**Reading text**.
******

The Department of Health and Social Care has launched a counter-fraud strategy which identifies primary care as a key risk area to focus on in the next three years.
The new strategy will focus on exposing fraudulent claims in general practice as well as dentistry and pharmacy, the DHSC said.
It is estimated that the NHS in England is vulnerable to £1.198bn of fraud, bribery and corruption each year and preventing and detecting fraud, as well as recovery of funds, will help meet a savings target of £500m for the NHS between now and 2026, according to the Government.
Between 2021 and 2022 the financial amount vulnerable to general practice fraud was estimated at £101m, according to the latest NHS Counter Fraud Authority (NHSCFA) Strategic Intelligence Assessment report, used to develop the strategy.
In the same period, the estimated financial vulnerability to fraud for community pharmacists was £122m and for dental contractors was £61m.
During 2021/22, there were 160 allegations of general practice-related fraud made to the NHSCFA.
A DHSC spokesperson said a key part of the 2023-2026 counter-fraud strategy is ‘ensuring that, wherever possible, fraud is prevented from occurring in the first place by working with stakeholders, such as GPs, to identify any weaknesses in the system that can be closed’.
A policy paper says DHSC will take a data-driven approach and make counter-fraud a ‘part of day-to-day activity’.
One objective will be to ensure staff ‘understand fraud and how it could impact their work, and their roles and responsibilities to prevent it’ as well as make sure they feel confident to report suspected fraud early.
It also says it will ‘continue to use a range of options to deal with those who commit fraud, allowing proportionate and cost-effective action to be taken’.
Health minister Lord Markham said: ‘Every pound lost to fraudsters is a pound lost from patient care.’
He added: ‘The methods and means of attack from fraudsters are constantly changing and I am determined that we not only keep pace but anticipate their actions.
‘No level of fraud is acceptable, and DHSC and its partners will do even more in response to this threat, with an ambitious new three-year strategy target of £500m.’
Primary care is one of three targets in the DHSC’s anti-fraud strategy, also including procurement and commissioning and prevention policies.

******

**Dataset excerpts**.
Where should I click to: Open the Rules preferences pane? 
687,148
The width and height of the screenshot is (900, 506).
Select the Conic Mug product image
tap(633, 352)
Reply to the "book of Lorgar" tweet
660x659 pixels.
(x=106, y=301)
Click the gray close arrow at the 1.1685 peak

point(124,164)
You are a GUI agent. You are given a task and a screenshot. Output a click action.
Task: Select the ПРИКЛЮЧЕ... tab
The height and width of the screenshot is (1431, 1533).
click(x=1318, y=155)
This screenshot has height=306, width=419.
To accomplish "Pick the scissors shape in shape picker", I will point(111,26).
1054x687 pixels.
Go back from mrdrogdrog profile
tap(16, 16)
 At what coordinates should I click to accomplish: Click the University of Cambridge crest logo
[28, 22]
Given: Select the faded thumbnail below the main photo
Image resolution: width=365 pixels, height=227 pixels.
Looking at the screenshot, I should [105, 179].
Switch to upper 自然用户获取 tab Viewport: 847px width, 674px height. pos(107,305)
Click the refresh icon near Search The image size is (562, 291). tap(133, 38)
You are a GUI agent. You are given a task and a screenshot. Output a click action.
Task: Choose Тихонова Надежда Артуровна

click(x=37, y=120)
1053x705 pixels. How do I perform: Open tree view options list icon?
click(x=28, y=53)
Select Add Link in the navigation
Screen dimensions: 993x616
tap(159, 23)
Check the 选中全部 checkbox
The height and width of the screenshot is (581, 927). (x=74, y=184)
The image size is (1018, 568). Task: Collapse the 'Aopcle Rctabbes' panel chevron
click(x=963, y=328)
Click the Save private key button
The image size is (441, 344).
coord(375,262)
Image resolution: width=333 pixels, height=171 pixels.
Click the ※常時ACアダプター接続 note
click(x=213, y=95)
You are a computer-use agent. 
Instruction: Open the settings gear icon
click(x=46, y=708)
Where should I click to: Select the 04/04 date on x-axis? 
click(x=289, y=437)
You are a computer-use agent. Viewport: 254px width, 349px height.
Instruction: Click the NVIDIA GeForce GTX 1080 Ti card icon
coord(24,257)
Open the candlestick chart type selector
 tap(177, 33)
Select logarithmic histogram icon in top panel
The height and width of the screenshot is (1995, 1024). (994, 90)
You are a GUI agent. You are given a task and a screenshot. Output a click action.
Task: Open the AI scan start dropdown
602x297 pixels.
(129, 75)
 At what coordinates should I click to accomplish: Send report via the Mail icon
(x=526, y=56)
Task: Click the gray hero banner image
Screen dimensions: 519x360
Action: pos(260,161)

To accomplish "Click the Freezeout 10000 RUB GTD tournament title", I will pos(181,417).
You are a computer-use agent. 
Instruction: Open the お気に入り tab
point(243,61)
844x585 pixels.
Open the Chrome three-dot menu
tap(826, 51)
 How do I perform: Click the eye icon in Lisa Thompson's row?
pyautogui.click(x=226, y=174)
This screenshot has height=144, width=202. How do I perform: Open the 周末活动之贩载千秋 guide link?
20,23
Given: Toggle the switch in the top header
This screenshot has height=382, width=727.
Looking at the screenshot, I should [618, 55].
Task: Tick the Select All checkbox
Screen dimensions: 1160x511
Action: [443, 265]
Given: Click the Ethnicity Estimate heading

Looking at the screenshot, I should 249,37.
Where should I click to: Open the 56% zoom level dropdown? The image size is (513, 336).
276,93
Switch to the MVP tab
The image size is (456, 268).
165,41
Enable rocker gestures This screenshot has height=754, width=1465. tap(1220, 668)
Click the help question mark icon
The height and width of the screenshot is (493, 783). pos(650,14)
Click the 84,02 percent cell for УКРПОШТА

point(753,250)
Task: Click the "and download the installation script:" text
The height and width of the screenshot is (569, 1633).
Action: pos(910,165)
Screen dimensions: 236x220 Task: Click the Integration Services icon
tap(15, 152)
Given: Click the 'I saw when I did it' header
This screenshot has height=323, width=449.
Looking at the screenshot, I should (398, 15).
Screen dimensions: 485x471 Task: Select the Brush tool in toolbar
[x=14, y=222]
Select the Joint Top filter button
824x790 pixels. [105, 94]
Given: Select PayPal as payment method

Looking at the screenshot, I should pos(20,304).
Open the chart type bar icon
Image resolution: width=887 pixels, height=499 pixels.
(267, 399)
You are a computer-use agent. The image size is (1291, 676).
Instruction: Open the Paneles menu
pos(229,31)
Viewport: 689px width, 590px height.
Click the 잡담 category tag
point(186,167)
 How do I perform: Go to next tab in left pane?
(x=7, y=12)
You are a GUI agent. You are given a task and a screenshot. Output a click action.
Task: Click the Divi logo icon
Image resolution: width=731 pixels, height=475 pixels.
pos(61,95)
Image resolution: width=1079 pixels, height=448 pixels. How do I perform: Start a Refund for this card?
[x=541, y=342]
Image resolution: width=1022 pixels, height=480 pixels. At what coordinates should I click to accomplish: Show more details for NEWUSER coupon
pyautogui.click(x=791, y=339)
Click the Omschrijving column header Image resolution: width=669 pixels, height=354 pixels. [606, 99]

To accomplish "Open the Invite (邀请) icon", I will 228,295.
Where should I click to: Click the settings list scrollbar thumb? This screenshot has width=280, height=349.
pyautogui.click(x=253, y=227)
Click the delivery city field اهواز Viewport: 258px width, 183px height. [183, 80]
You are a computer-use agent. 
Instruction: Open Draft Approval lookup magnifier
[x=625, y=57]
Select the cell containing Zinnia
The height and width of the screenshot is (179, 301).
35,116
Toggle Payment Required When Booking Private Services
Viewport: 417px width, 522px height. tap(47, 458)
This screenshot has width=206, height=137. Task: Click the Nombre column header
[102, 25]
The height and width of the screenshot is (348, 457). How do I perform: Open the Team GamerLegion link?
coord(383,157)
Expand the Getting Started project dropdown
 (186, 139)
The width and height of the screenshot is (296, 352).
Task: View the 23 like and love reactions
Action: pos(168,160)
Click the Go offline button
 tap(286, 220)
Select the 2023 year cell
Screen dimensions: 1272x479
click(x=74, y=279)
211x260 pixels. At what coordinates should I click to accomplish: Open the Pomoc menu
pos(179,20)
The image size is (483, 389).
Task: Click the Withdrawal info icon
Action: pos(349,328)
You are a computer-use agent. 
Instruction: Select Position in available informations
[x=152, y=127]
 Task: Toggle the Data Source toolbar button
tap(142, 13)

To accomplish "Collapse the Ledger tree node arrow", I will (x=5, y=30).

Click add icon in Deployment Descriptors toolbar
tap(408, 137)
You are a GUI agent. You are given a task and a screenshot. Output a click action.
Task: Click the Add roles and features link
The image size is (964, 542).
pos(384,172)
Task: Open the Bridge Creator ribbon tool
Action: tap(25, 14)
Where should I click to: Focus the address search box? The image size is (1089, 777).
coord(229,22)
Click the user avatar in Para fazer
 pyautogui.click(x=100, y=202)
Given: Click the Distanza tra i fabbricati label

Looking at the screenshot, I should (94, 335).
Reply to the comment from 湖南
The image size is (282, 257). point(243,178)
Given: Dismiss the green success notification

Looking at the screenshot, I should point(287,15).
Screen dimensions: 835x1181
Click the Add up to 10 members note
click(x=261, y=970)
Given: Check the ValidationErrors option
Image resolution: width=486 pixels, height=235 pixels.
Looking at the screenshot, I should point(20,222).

******

**Exercise tasks**.
1. According to the article on the health department's counter-fraud strategy, how many allegations of general practice-related fraud were made to the NHSCFA during 2021/22?
2. Continue the article on the health department's counter-fraud strategy, picking up after its last sentence.

**Outputs by task**.
1. 160

2.
Two GPs were suspended for 12 months in May after an MPTS tribunal found that their falsification of QOF records amounted to serious misconduct. However the tribunal accepted that their motivation was not financial gain but a bid to save their practice from being closed down by the CQC.
What does fraud in general practice look like?
The NHSCFA Strategic Intelligence Assessment 2022 report said: ‘Fraud in this area is generally considered to be the manipulation of NHS income streams by practitioners or staff members. It could also be considered activities that violate NHS contractual terms for practitioners and services provided.’
It highlights the threat of organised crime groups (OCGs) potentially colluding with GPs to obtain prescription medication for selling.
The report says: ‘Intelligence suggests non-existent or deceased patient details have been used by GPs when prescribing medication for onward trade. OCGs may fraudulently obtain prescriptions, or even collude directly with GPs themselves.’
It also said ‘it’s likely a small minority of GPs could manipulate contracts to increase profit’ by using false records or declarations to secure funding or ‘deliberately fail to remove former patients from their lists, resulting in increased Global Sum payments’.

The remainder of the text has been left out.